Dictionary of National Biography, 1885-1900/Griffith, John (1622?-1700)
GRIFFITH, JOHN (1622?–1700), general baptist minister, appears to have joined the baptists about 1640, and founded about 1646 a congregation in Dunning's Alley, Bishopsgate Street Without. It is probable that he practised medicine, as he was known as Dr. Griffith. After the Restoration he frequently got into trouble as a conventicle preacher, and persistently declined the oath of allegiance. His difficulty was that the terms of the oath bound him to obey laws not then in being, and future sovereigns who might prove papists. His first imprisonment was in Newgate (1661) for seventeen months. He was again committed on 18 April 1683, and is said to have spent fourteen years more or less in gaol. He appears to have been free from molestation after James's declaration for liberty of conscience (11 April 1687). In 1698 his small congregation received an endowment under a trust created by Captain Pierce Johns' bequest. He was an advocate of close communion. He died on 16 May 1700, in his seventy-ninth year.

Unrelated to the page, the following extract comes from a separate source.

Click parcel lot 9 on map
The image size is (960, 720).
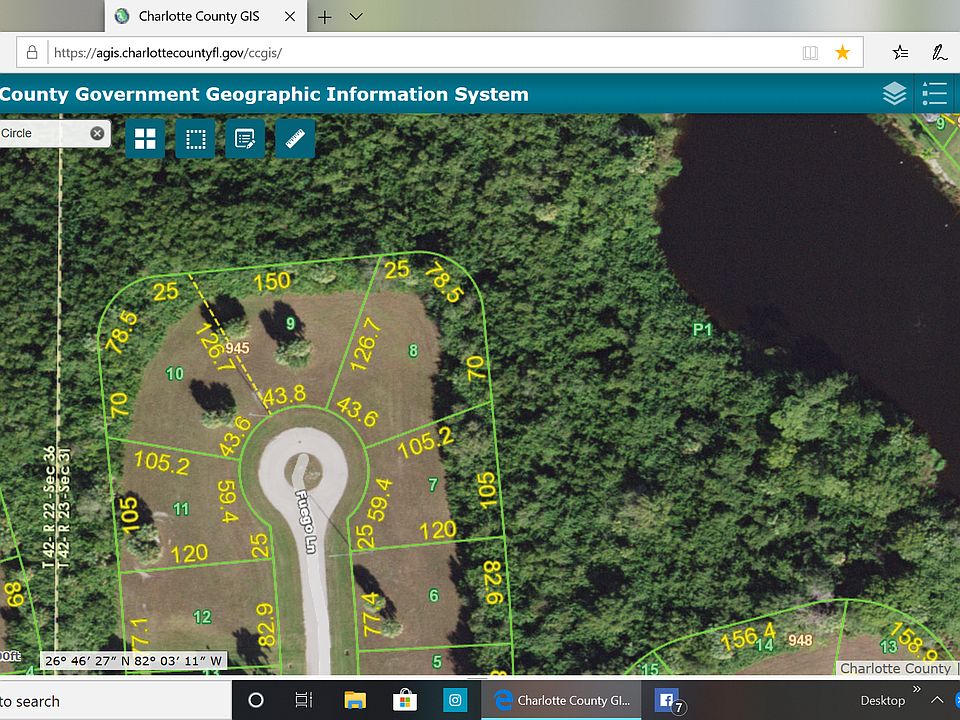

He published:
- ‘A Voice from the Word of the Lord, to … Quakers,’ &c., 1654, 12mo.
- ‘Six Principles of the Christian Religion,’ &c., 1655, 4to.
- ‘A Complaint of the Oppressed,’ &c., 1661, 4to.

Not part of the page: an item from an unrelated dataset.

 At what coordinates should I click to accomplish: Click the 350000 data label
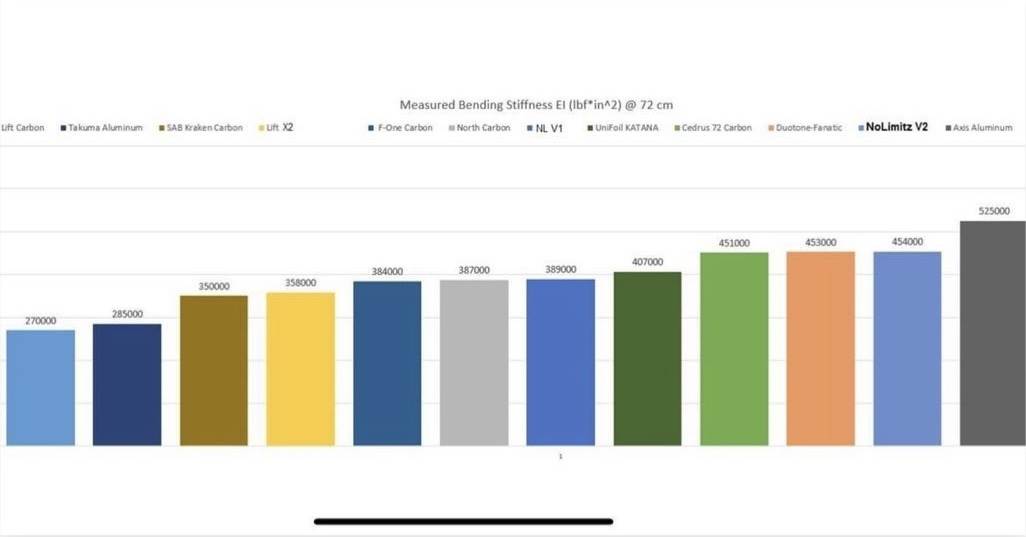[x=214, y=286]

- ‘The Unlawfulness of Mixed Marriages,’ &c., 1681, 4to.
- ‘The Case of Mr. John Griffith,’ &c., 1683, 4to.
- ‘Two Discourses,’ &c., 1707, 8vo (revised by J. Jenkins).
[Funeral Sermon by Richard Allen, 1700; Crosby's Hist. English Baptists, 1738, vol. ii.; Wilson's Dissenting Churches of London, 1808, ii. 175 sq.; Wood's Hist. General Baptists, 1847, p. 153.]